Pakistan’s Poverty And The Multi-Million-Dollar Watch
A Pakistani lawmaker who allegedly wore a very expensive watch during a session of the National Assembly has sparked an outcry over the huge wealth gap in a country reeling with massive poverty.
It's not clear which member of the Pakistani government was wearing the watch in question, but it was Shazia Marri who brought it to the public's attention. According to Pakistani media, Marri, an assembly member affiliated with the Pakistan Peoples’ Party (PPP) – which just lost a national election to new Prime Minister Nawaz Sharif’s Pakistan’s Muslim League (PML-N) – criticized the new government for its failure to present a program to alleviate poverty in the national budget, saying the new budget favors the wealthy (particularly industrialists). “What else one can expect from a party whose leaders are fond of wearing such expensive personal items,” Marri said on Monday.

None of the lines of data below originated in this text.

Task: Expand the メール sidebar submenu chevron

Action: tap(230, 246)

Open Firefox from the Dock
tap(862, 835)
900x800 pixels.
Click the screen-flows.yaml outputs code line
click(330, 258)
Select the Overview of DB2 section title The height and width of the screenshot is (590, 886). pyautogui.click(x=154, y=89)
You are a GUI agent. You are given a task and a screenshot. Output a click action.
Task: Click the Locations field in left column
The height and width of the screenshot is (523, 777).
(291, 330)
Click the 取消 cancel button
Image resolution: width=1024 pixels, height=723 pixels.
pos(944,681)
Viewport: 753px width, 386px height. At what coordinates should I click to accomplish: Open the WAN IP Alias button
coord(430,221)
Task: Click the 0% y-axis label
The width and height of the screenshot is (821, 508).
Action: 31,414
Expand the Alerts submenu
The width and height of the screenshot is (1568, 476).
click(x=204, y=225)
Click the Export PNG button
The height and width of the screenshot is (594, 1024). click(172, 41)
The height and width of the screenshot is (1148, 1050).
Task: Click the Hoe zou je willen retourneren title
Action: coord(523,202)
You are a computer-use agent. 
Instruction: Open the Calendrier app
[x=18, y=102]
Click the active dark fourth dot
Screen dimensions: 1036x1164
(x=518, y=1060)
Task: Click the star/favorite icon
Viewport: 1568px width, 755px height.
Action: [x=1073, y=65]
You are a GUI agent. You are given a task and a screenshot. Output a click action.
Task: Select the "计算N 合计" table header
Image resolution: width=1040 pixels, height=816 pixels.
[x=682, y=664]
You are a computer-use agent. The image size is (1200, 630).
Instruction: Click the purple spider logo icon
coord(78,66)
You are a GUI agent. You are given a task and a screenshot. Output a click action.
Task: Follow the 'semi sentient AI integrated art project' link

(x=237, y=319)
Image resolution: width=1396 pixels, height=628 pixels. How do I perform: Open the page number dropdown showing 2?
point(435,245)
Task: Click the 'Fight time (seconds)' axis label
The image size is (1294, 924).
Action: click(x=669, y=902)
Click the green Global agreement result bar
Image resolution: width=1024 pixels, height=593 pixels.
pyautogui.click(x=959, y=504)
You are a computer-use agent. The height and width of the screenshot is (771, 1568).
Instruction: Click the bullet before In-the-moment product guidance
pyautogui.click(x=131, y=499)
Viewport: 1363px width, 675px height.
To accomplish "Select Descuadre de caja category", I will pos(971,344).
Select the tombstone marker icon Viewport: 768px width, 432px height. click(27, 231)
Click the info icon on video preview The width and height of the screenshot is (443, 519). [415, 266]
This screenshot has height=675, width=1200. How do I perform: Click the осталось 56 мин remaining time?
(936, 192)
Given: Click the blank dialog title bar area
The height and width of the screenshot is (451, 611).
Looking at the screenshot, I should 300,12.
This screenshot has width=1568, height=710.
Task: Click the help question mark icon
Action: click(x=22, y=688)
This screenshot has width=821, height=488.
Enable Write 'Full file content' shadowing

Marri was apparently referring to a watch that she valued at $4.6 million, worn by an unidentified PML-N member. The statement shocked the parliament and prompted Speaker Sardar Ayaz Sadiq to ask Marri if she meant 4.6 million U.S. dollars or Pakistani rupees. She confirmed she meant U.S. currency. (Converted into Pakistani currency, the watch would cost a cool 455 million rupees.)
“Then the owner of the watch must have got it adequately insured,” the speaker quipped. But Marri refused to identify who was wearing such a costly accoutrement, even after the speaker asked her.
ZeeNews of India reported that, according to Twitter accounts, it was none other than Nawaz Sharif who was wearing the watch, a Louis Moinet “Meteoris” that does indeed fetch a price of $4.6 million.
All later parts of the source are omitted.